Falling through the gap between health and finances

A couple weeks ago I fell. This isn’t surprising really – like most people with physical disabilities, I fall all the time. And usually I just get back up and go on with my day; only a new bruise to show for it. But sometimes it’s worse than just a bruise, and this was one of those times. I was carrying Cruz to his crib for a nap. Starting into his room, I tripped on a large toy. I hit the door frame hard with my forearm, then a bookcase with the other arm. Trying not to land on him or slam him into the wall, I flung myself in the other direction and landed on the top side of my thigh, on the floor. Cruz’s leg was under me and he was crying. Still lying on the floor, I grabbed his leg and tested it to make sure it wasn’t broken. He was ok though, after a few second he got up and ran to play with his toys.

I lay there for a moment, a sharp pain running through my right arm and left hip, and my left arm aching. I got up and let Cruz play for a moment, and then laid him in his crib. I had been planning to return to my blogging, but I was pretty shaken up from the fall so I laid on my bed instead.

As the day went on, I started to wonder if I had broken my arm. I could barely move my fingers, I couldn’t turn my arm, and now I was having pains like needles stabbing my arm. My thigh was hurting too, and had a growing, giant bruise and was noticeably swollen, but most of it was in an area I don’t have any feeling in, so it didn’t bother me much.

Was it worth it to go to the emergency room? I don’t have insurance. I pay out of pocket for my doctor visits and monthly prescriptions. Was it worth paying for the ER, the doctor, and the X-ray out of pocket, possibly only to find out that I had bruised the bone?

But what if I didn’t go and it was broken? It’s my right arm. Which is even more important to me than most people: my left hand is pretty affected by my CP, I can’t hold a pencil or write, or do much of anything with it. To give you an idea, in high school I had to drop American Sign Language because I couldn’t do most of the signs that required two hands. In middle school I sprained my right hand and couldn’t write with it. When I (finally) turned in a Language Arts assignment written left handed, the teacher got mad and said that it looked like it had been written by a two year old and how was she supposed to read it.
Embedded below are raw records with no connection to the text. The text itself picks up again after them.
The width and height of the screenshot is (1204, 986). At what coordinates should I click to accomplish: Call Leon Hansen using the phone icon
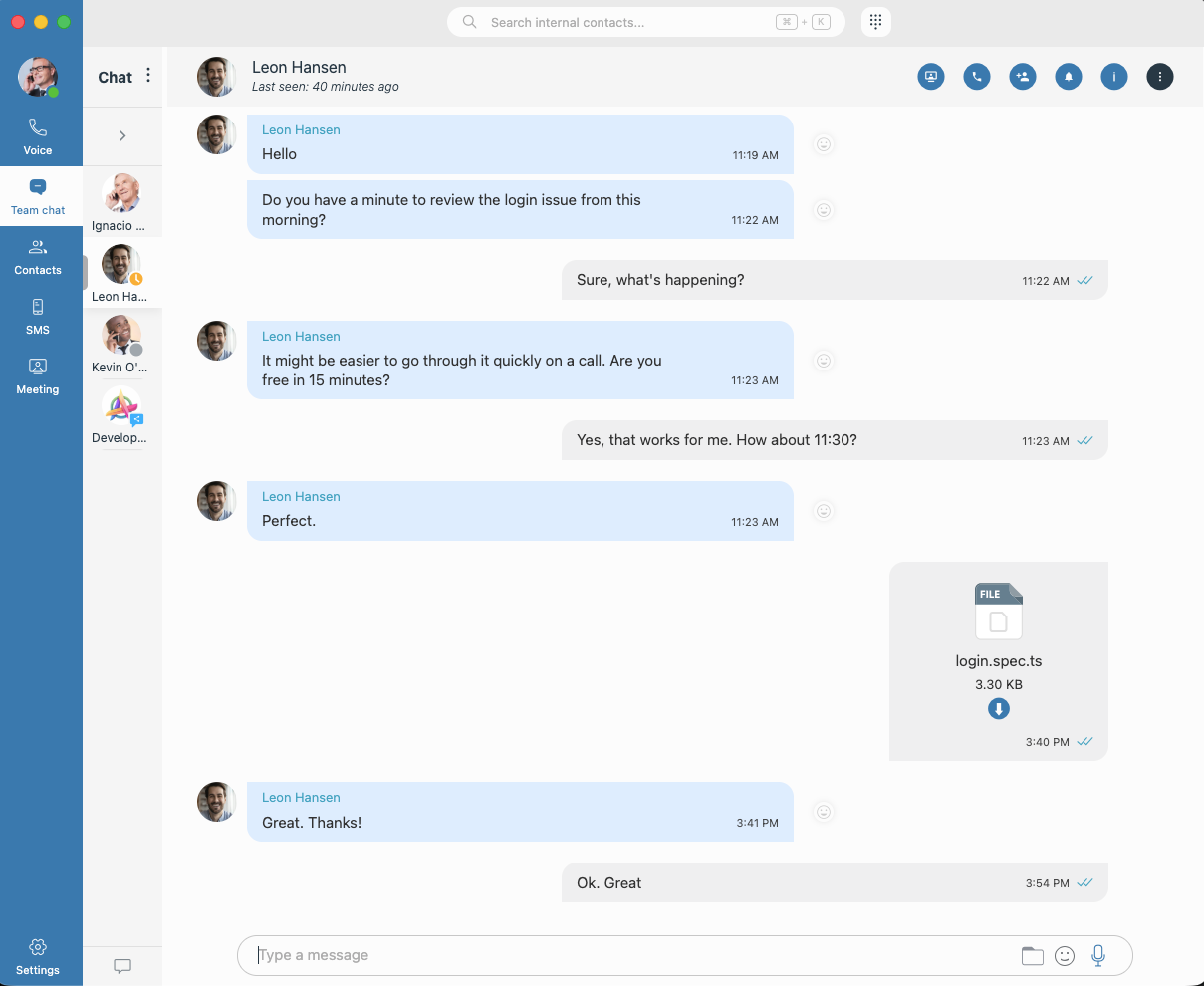[x=976, y=76]
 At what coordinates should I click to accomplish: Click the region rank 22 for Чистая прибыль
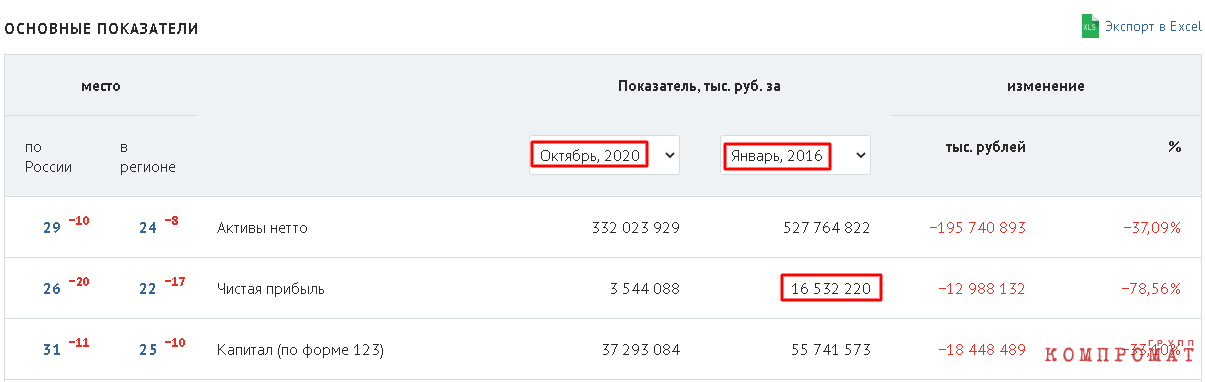pyautogui.click(x=148, y=289)
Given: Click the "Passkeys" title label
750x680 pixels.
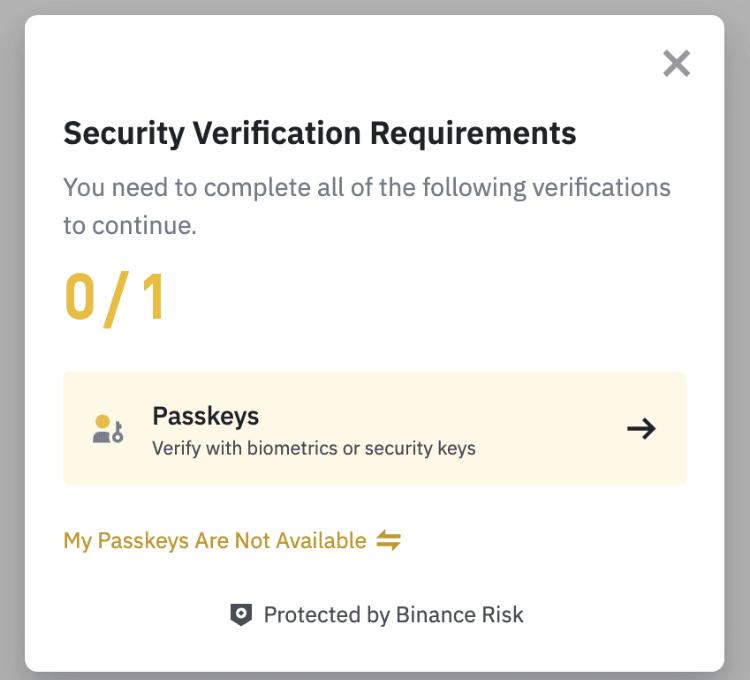Looking at the screenshot, I should pyautogui.click(x=206, y=416).
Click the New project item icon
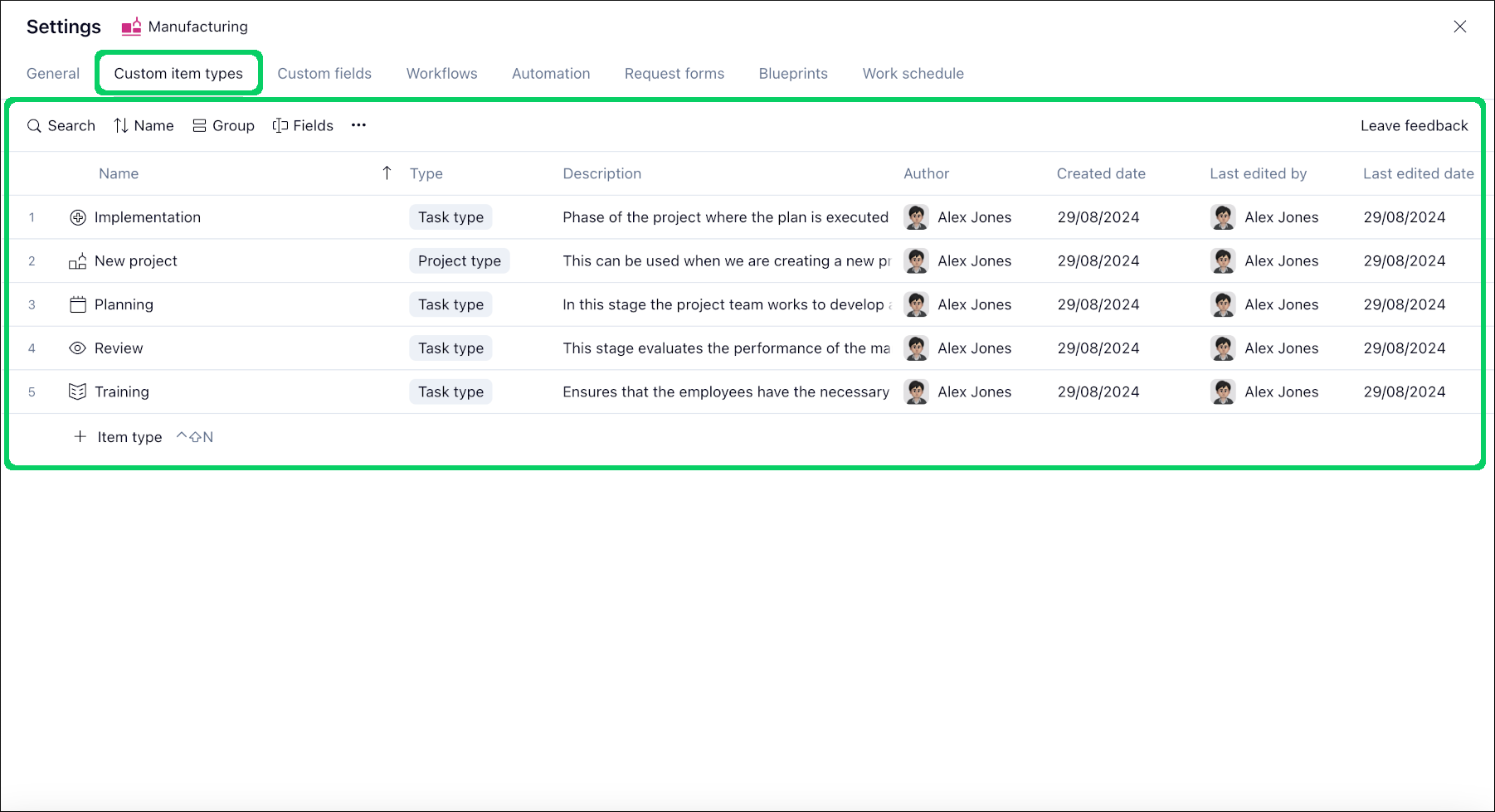The image size is (1495, 812). pos(77,261)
So, back to my arm. It didn’t really feel broken, but then again, I didn’t really know what broken felt like. With CP I have some sensory issues. Pain comes across more like agitation, at least when it’s new. And every time I’ve broken a bone I didn’t know until way later. When I was 7 I tripped and hit the cement on the way to PE. It hurt, but with the rest of my class watching, I held back the tears and kept walking. Then I did PE as usual. A few days later spring break started, and my little brother and I flew to California to visit my dad. We went to Disneyland and Sea World that week. When we got home from the trip I guess I was still complaining about my knee, or maybe it was swollen, because my mom decided to take me to the doctor, and we found out I had a broken knee cap.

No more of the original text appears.